** Opening Stored data block **

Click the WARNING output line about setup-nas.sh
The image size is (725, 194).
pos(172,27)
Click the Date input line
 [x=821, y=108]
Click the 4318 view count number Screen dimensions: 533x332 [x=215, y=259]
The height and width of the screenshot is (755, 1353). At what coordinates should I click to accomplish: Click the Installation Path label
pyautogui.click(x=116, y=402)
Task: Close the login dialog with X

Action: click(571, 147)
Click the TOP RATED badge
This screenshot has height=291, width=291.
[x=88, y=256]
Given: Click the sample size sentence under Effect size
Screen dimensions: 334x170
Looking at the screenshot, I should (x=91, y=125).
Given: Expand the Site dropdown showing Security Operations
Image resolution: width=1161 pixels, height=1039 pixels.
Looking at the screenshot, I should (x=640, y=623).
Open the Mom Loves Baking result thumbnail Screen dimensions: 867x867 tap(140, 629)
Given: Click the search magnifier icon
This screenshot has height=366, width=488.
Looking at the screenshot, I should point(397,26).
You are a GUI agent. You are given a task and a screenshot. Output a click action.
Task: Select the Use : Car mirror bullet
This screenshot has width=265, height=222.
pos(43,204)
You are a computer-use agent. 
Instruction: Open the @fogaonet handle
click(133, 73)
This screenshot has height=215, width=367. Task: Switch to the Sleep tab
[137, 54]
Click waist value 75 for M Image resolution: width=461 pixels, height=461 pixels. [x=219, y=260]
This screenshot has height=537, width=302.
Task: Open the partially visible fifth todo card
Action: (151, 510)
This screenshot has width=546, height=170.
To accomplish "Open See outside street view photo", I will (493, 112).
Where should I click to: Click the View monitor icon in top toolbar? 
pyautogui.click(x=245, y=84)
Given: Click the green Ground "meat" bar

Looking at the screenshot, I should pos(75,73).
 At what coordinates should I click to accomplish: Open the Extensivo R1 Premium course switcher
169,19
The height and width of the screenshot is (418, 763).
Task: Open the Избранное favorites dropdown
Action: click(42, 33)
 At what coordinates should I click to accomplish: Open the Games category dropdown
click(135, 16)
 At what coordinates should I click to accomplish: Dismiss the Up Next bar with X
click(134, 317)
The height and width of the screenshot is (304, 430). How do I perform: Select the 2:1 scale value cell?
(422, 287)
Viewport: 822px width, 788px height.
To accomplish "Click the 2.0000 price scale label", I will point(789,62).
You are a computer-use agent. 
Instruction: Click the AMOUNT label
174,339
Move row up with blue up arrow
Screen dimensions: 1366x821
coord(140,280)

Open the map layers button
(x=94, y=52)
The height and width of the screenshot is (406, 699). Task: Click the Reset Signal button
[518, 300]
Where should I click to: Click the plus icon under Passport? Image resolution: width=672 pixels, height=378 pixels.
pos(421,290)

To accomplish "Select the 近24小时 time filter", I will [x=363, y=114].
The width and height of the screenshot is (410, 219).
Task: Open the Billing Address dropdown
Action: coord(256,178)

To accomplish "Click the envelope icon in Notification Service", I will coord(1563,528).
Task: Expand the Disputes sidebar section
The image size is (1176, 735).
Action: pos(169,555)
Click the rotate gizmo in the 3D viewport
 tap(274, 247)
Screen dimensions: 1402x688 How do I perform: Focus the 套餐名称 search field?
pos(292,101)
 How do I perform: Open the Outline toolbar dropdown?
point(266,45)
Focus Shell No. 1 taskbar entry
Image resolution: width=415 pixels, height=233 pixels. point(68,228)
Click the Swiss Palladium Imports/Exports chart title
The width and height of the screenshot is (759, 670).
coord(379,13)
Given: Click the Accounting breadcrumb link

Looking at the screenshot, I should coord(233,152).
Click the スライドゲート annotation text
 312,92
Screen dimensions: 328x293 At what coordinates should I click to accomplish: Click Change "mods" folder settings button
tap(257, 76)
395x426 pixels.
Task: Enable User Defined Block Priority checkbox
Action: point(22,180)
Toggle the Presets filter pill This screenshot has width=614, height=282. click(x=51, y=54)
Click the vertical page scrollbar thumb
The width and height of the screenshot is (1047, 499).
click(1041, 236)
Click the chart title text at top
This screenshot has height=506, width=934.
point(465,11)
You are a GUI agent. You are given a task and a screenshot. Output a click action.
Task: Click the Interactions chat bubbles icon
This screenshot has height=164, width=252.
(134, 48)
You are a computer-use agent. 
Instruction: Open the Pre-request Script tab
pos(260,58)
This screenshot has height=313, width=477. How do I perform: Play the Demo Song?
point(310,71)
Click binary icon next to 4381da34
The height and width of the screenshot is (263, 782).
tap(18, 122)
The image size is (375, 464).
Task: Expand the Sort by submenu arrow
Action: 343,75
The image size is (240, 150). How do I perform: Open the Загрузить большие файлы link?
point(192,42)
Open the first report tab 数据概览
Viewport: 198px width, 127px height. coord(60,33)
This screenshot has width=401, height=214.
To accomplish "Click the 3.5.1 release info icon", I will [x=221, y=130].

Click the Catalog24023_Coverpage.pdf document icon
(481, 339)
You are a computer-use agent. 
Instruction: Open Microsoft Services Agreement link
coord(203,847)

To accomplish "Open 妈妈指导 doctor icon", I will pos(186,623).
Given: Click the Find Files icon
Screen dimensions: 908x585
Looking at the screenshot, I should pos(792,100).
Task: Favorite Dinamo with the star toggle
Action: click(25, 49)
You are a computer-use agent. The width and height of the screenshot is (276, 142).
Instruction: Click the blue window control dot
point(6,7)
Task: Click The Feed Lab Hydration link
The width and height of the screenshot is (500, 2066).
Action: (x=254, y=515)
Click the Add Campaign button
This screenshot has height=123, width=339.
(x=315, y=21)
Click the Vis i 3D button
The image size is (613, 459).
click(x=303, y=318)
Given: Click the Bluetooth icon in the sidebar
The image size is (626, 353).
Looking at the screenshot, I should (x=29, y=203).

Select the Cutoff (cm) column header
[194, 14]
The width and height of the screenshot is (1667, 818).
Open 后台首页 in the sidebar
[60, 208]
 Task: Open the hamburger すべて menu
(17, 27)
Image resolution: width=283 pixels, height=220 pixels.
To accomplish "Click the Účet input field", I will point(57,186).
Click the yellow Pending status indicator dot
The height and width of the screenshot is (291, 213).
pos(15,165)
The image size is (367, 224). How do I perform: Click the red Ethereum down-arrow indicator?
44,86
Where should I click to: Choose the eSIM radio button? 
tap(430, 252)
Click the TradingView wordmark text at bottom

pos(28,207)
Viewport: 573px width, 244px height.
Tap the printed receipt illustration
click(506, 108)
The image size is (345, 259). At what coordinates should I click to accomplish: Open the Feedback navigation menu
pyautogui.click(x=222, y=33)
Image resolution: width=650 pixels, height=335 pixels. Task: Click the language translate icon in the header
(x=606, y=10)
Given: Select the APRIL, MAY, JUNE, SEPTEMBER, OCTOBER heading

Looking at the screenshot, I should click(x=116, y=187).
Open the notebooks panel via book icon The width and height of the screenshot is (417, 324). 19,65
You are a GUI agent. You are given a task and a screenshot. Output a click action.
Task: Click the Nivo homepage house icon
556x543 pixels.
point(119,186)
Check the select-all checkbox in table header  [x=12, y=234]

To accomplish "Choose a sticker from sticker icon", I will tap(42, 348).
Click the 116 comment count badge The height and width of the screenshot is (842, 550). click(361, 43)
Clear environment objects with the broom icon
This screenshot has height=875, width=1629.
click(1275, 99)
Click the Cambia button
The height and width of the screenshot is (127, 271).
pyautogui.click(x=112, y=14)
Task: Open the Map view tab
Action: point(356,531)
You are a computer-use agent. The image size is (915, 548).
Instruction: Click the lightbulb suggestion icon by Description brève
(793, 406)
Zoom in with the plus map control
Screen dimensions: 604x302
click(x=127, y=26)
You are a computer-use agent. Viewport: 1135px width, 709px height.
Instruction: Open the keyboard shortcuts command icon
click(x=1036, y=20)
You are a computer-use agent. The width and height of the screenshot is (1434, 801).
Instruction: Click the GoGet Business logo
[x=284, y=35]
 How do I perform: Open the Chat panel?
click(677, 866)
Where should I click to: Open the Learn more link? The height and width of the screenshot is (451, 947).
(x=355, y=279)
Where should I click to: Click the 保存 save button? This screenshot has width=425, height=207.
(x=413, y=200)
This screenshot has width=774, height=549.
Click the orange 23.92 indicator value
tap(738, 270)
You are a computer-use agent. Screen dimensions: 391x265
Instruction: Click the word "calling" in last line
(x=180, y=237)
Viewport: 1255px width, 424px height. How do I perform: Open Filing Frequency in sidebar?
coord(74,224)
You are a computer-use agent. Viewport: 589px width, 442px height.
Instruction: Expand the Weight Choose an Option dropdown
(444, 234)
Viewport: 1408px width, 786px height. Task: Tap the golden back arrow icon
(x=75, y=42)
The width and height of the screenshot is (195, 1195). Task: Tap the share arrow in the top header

** Closing Stored data block **

- **To do**:
When a line in the records holds the string "computer", copy that line.

- **Task solution**:
You are a computer-use agent. 
You are a computer-use agent. 
You are a computer-use agent. 
You are a computer-use agent. 
You are a computer-use agent. The width and height of the screenshot is (276, 142).
You are a computer-use agent. The image size is (915, 548).
You are a computer-use agent. Viewport: 1135px width, 709px height.
You are a computer-use agent. The width and height of the screenshot is (1434, 801).
You are a computer-use agent. Screen dimensions: 391x265
You are a computer-use agent. Viewport: 589px width, 442px height.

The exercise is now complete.